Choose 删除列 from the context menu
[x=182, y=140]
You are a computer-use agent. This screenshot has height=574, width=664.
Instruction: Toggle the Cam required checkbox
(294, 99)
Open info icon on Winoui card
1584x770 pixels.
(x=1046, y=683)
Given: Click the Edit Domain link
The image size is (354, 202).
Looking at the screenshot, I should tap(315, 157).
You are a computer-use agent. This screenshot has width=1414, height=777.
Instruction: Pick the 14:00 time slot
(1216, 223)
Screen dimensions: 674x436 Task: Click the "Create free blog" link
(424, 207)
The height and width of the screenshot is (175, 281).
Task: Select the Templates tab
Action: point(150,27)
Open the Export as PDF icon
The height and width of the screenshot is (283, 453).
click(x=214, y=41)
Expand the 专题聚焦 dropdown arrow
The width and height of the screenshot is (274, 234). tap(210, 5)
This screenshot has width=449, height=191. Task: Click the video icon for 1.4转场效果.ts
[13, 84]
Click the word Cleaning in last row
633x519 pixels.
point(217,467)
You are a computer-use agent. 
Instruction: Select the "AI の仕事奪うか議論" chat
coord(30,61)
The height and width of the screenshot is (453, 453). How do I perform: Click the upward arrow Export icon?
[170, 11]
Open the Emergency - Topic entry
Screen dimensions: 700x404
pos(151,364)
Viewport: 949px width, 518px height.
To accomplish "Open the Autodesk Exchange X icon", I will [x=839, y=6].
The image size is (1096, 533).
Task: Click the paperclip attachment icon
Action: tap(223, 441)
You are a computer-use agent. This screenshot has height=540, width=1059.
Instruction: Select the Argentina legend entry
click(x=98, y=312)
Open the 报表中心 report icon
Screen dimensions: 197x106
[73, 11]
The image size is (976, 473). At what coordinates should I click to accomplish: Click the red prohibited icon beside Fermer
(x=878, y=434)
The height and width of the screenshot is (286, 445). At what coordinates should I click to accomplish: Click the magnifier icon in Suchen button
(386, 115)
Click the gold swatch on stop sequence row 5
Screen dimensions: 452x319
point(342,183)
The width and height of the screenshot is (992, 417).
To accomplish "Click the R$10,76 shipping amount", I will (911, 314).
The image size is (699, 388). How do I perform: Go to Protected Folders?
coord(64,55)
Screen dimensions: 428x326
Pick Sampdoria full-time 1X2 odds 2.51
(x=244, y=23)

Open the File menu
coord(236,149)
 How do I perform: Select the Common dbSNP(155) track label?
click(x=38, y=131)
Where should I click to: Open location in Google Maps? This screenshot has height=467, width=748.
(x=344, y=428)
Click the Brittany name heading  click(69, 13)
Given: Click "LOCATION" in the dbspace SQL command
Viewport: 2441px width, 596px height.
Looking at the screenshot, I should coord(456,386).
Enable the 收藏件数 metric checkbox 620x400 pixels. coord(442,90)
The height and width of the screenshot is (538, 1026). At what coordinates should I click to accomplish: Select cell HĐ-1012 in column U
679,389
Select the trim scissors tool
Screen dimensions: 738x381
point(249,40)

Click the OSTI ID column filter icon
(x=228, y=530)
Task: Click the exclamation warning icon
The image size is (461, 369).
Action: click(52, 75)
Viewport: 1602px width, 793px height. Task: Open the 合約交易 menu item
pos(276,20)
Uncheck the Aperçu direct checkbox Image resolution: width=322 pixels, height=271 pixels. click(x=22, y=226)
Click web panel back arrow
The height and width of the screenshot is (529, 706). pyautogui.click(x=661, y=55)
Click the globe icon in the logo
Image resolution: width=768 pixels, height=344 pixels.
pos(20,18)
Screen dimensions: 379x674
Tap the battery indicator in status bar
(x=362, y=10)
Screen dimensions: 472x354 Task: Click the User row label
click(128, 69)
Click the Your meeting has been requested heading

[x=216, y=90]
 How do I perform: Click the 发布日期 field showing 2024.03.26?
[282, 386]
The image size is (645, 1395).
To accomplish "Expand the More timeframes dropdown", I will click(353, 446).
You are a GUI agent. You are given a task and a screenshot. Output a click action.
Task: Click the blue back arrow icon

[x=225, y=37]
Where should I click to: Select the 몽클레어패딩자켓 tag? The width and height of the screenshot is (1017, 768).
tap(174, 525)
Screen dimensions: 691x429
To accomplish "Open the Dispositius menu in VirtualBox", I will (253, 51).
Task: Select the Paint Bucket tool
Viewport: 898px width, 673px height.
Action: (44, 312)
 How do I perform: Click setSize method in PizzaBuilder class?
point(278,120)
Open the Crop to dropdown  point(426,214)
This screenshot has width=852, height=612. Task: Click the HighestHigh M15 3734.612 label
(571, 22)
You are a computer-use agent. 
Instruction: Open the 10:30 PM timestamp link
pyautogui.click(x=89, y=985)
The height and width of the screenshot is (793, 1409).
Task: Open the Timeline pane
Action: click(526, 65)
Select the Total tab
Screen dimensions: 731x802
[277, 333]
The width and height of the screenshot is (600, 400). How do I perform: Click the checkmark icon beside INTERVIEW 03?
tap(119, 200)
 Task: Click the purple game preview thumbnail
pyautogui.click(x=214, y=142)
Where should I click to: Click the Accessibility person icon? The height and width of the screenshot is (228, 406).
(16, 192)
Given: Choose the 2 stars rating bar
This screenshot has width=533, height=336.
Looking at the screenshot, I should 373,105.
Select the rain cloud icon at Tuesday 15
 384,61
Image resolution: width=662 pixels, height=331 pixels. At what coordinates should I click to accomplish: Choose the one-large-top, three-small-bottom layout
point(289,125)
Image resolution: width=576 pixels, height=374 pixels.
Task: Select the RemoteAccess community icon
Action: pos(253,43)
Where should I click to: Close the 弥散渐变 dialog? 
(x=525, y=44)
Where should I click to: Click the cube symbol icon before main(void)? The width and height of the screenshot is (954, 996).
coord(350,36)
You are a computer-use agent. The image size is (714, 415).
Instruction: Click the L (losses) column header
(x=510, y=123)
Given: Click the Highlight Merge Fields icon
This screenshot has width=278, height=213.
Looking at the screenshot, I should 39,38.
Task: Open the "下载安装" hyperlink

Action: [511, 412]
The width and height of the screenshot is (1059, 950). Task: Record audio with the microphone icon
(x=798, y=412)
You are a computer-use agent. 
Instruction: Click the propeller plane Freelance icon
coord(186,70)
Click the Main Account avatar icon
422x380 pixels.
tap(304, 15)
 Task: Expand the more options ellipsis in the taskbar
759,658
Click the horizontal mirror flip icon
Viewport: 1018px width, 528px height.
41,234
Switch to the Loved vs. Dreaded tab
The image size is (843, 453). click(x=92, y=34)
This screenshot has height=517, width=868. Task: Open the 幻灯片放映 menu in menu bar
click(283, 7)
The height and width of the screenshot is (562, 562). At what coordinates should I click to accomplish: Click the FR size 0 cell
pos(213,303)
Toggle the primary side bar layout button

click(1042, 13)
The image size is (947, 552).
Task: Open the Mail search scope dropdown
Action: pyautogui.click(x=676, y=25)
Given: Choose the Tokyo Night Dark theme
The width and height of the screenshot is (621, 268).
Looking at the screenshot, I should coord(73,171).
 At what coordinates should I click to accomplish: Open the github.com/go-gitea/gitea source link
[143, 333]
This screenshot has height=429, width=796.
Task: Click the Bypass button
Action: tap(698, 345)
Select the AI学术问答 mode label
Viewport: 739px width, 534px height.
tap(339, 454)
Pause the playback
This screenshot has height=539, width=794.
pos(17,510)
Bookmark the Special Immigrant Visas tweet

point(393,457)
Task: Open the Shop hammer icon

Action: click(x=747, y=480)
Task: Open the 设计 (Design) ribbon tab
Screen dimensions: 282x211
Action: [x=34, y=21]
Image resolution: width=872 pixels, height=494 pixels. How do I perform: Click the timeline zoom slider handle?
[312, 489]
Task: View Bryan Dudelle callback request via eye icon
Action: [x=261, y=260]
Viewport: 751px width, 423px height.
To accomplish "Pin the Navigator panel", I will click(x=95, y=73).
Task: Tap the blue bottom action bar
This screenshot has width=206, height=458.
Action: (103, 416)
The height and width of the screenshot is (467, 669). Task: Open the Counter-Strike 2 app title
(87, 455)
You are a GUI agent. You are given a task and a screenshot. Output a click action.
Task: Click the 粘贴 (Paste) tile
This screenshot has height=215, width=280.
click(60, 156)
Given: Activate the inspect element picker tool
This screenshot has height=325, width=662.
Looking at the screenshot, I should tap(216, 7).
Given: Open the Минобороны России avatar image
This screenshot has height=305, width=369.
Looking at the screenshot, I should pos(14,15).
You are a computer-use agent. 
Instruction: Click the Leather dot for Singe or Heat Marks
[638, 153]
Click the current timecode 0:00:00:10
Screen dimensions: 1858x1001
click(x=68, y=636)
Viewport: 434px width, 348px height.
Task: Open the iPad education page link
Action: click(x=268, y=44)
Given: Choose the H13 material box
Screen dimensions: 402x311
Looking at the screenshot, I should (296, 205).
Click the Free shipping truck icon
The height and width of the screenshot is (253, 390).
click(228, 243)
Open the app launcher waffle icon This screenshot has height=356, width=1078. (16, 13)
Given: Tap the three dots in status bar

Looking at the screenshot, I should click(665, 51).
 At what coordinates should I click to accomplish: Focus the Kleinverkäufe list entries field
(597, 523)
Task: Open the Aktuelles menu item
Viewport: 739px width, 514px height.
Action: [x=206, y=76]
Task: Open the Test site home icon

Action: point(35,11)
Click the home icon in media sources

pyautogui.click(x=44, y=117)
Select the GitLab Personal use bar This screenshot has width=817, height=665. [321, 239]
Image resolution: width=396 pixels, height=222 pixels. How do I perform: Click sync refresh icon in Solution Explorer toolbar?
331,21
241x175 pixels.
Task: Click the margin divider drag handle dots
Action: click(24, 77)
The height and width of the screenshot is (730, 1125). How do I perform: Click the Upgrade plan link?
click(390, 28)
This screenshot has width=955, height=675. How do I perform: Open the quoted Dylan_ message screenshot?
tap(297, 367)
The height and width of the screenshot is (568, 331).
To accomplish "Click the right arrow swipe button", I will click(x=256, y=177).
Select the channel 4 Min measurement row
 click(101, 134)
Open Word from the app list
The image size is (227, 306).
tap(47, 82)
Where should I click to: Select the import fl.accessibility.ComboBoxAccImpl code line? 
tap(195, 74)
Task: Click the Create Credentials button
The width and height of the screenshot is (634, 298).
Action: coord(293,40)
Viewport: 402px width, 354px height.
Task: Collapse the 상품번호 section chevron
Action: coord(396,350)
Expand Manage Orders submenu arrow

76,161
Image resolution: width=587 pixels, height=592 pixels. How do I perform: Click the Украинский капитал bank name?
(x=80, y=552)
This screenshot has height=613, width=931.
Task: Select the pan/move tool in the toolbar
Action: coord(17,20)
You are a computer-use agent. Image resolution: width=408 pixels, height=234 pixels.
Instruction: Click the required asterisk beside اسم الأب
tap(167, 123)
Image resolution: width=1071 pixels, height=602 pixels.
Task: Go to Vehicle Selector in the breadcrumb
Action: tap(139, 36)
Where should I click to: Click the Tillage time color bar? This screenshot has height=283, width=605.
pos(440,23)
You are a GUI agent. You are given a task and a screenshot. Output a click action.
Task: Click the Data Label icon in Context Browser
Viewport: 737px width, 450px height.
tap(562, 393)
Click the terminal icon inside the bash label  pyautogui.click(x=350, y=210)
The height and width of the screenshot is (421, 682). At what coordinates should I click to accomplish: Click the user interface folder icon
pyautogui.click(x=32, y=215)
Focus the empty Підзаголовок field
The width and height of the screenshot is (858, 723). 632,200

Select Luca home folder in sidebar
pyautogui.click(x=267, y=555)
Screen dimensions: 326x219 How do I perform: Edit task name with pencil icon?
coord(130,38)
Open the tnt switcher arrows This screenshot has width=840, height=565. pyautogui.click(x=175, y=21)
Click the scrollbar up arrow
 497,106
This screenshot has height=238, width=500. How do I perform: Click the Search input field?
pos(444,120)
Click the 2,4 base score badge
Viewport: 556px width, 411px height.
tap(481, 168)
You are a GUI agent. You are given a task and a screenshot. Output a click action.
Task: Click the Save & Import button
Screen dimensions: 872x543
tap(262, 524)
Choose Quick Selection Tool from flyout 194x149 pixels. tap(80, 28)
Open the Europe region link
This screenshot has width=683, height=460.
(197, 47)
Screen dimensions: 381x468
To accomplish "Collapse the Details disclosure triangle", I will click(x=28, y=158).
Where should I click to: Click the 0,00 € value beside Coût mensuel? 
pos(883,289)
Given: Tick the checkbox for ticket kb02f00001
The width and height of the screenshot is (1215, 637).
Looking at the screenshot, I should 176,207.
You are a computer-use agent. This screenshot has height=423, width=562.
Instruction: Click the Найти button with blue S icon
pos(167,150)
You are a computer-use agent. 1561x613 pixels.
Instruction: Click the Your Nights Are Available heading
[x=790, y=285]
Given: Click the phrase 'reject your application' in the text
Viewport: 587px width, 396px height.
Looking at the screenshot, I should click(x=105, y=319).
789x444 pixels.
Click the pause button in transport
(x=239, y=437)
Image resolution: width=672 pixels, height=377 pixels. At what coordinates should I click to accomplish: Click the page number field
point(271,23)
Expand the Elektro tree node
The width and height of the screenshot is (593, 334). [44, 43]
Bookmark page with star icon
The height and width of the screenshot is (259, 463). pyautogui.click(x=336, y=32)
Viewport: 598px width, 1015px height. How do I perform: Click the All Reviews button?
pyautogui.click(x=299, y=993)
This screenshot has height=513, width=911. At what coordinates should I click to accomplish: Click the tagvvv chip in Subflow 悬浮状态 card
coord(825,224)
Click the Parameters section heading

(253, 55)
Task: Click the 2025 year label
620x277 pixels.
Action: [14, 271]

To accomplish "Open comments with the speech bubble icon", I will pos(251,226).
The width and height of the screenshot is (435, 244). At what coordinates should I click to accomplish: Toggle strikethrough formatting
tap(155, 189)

Aim of the exercise: From the line with "The width and height of the screenshot is (435, 244)." to the final line of the data above, please reproduce every line exactly and add nothing.

Answer for the task:
The width and height of the screenshot is (435, 244). At what coordinates should I click to accomplish: Toggle strikethrough formatting
tap(155, 189)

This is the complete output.